# Rail size for 1 inch scale trains?



## Amber (Jul 29, 2011)

I couldn't think of where else to post this question, so I put it here.

What size rail is most commonly used for 4-3/4 inch gauge?
Will 1inch scale trains run on code 332 rail, or do you need larger rail for that?


----------



## Amber (Jul 29, 2011)

I'm thinking more seriously about converting my 4 inch gauge track to 4-3/4 inch gauge track, for compatibility, so this info could be quite helpful, both for my 2 inch scale projects, and if I were to venture into 1/12th scale.


----------



## Chris Scott (Jan 2, 2008)

These might be helpful;

da trains! Railroad Data

Stan's Handy Converter for Model Railroaders


----------



## NTCGRR (Jan 2, 2008)

I use 5/8" rail on 1.5" X 1.5" X 10" ties 
I have some old 1/2" rail the club gave me but its bends too easy for them. I use it for guard rails. 
One of the members was visiting another 1.5" scale RR, he said how much work it was to rerail a front truck of a pacific, he said his 1" ,he just bends over and lifts it.


----------



## Dr Rivet (Jan 5, 2008)

Amber 

The rail I have for 1in scale is 5/8in "Culp" rail, common in the East. I have also seen some that was only 1/2in high from Real Trains in CA. 
I am using 1 in high for my 1.5in scale track. 

Maybe Marty Cozad will see the thread and let us know what he is using. 

EDIT - he beat me to it.


----------



## Amber (Jul 29, 2011)

Do you think that code 332 is too small for 1inch scale, if you're not going to ride on it? 
Would the 7/8ths scale wheels work ok on 1/2 inch or 5/8ths inch rail? 
I don't seem to be able to find a source for 1/2 inch rail or the 5/8ths rail on line.
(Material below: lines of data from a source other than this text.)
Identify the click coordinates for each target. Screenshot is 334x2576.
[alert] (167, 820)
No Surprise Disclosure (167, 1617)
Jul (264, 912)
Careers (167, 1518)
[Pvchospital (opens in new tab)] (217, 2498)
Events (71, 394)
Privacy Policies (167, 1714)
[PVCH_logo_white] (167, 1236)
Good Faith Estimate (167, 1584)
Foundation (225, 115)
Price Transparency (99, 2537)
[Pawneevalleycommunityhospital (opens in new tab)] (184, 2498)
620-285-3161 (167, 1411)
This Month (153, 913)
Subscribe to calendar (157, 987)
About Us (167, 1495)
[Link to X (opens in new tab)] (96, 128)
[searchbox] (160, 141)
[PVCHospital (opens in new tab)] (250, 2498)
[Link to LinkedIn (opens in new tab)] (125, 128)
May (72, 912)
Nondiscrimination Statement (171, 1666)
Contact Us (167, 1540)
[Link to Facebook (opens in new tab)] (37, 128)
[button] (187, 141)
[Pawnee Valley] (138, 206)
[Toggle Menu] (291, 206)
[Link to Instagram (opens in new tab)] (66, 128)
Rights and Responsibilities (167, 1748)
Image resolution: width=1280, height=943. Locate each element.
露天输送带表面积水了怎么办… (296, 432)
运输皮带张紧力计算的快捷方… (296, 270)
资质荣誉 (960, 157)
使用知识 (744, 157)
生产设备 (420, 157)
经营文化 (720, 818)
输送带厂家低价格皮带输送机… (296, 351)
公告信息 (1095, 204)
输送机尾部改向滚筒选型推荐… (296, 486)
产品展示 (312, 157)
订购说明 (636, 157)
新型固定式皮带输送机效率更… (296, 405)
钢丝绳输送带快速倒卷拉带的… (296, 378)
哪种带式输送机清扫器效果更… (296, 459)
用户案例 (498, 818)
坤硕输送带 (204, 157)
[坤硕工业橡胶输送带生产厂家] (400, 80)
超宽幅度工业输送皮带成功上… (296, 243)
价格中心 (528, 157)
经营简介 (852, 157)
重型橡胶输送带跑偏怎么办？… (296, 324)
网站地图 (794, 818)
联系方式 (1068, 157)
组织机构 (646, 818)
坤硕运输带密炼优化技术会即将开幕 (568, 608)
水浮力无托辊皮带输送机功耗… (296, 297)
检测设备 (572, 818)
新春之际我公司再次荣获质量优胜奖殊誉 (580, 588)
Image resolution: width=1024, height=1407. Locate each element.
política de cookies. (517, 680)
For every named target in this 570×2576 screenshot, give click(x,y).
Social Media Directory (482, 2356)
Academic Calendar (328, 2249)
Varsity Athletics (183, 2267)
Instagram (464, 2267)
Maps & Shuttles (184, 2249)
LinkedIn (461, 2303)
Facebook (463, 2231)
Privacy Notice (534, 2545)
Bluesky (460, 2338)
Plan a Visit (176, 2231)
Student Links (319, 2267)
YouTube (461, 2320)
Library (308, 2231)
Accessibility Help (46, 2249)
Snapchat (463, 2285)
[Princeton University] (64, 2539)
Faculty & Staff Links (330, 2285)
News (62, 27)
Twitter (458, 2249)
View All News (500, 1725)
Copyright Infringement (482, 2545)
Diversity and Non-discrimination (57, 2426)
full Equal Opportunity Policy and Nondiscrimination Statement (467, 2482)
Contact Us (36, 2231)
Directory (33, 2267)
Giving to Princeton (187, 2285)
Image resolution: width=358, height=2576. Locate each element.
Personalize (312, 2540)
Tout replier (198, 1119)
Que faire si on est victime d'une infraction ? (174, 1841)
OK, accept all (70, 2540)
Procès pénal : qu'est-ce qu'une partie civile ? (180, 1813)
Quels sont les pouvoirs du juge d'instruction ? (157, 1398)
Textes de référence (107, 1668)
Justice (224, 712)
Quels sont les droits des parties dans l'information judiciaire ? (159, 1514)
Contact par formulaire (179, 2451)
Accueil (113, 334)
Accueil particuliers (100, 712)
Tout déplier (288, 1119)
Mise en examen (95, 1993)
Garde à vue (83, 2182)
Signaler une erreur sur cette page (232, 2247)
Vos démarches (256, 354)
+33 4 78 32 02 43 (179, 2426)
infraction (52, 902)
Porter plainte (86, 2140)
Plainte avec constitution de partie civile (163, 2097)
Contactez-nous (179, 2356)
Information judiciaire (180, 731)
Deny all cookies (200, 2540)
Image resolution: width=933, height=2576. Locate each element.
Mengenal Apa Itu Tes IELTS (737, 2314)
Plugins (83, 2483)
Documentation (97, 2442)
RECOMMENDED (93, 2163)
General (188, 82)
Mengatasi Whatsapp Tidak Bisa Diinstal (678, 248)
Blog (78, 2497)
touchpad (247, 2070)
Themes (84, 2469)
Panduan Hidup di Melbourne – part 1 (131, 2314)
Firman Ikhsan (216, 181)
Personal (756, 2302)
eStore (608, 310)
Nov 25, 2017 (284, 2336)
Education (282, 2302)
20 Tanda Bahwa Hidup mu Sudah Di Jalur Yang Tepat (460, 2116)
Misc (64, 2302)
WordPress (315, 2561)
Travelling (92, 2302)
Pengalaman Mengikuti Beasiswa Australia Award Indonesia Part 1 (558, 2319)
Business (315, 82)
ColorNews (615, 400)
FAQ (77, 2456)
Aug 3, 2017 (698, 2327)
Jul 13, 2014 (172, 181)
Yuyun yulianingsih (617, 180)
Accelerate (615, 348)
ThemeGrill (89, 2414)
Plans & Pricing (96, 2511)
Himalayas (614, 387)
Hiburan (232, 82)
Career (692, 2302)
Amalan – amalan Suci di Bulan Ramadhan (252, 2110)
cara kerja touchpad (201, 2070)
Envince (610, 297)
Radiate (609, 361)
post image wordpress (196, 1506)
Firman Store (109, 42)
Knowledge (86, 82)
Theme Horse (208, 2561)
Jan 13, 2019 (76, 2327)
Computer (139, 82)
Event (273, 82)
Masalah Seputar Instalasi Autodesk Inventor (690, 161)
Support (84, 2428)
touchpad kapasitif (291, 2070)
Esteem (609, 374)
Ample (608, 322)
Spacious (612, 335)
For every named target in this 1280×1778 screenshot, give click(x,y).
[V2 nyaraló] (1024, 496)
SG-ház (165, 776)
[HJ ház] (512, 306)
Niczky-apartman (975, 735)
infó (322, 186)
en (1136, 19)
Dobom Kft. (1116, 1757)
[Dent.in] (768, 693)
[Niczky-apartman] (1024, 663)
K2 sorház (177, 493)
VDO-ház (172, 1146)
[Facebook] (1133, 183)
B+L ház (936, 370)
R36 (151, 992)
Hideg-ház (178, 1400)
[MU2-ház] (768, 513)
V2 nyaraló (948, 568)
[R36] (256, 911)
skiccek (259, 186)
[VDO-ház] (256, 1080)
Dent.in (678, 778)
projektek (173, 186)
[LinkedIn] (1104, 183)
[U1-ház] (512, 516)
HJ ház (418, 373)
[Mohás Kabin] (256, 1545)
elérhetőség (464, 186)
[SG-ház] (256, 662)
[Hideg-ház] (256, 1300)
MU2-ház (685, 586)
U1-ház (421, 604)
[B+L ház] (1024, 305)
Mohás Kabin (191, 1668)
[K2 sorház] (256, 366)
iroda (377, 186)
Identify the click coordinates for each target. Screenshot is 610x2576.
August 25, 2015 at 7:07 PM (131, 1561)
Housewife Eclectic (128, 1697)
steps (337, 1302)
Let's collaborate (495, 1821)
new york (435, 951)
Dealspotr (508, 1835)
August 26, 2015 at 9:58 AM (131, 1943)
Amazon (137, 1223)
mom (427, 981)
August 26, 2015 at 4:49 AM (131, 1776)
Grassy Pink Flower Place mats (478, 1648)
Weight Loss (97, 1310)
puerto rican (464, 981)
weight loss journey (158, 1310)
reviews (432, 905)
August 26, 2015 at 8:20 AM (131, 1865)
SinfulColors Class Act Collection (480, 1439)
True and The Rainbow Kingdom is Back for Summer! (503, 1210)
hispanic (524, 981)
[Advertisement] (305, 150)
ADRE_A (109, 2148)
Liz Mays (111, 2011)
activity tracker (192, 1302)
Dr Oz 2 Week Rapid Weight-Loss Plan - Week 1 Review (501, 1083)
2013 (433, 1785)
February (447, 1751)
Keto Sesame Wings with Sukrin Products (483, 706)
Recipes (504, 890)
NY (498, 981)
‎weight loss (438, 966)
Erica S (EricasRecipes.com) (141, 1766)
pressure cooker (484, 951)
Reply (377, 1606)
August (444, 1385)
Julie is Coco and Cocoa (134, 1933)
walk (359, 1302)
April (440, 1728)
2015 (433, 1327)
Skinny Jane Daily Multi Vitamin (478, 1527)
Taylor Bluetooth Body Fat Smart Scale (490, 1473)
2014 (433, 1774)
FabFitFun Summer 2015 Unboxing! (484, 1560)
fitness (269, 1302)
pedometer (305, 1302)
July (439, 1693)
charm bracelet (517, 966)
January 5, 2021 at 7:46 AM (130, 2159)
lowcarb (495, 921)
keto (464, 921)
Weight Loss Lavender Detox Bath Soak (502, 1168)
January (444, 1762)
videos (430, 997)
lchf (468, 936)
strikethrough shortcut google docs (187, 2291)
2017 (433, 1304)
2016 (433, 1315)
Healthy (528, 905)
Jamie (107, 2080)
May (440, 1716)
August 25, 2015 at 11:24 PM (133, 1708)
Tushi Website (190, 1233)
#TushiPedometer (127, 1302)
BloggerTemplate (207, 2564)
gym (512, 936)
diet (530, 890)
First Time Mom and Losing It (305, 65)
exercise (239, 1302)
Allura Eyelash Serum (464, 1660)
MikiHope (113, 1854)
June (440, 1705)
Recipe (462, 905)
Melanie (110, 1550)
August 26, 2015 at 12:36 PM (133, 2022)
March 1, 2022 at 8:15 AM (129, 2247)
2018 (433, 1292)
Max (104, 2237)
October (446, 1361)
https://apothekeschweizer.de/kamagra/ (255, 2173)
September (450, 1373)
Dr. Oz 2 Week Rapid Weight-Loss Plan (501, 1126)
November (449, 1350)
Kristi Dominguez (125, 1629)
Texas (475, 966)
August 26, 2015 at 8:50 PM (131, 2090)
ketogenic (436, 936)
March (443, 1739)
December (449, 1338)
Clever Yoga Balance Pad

I know where Marty was getting his 5/8ths rail, but I understand they have it drop shipped from wherever they order it from, and I don't know if I can get a small quantity at a reasonable price.


----------



## Treeman (Jan 6, 2008)

How much are you looking for?


----------



## Amber (Jul 29, 2011)

You carry the 5/8ths rail, correct? Can you also get the 1/2 inch rail? 
My problem is that I can't afford to buy much of it at a time, which probably complicates shipping. That's why I've been using code 332 rail so far for the mine RR. The 1/2 inch or 5/8ths would be better for the big combine car. 
Also, knowing how much the rail costs per piece would help in knowing how many pieces I could afford to get at one time.


----------



## Treeman (Jan 6, 2008)

We have been having 5/8 rail drop shipped to Marty, we don't sell any 1/2. Send me an email. [email protected]


----------



## Amber (Jul 29, 2011)

OK, thanks.


----------



## overlandflyer (Jul 25, 2011)

Bill Donovan at Real Trains sells 0.50" high, 1" scale aluminum rail that i've used with no problems.

http://www.realtrains.com/


----------



## Amber (Jul 29, 2011)

Hey, thanks for the link! They must have changed their web address, I used to have their address bookmarked, but the last time I tried to go to their site, it wasn't there anymore.


----------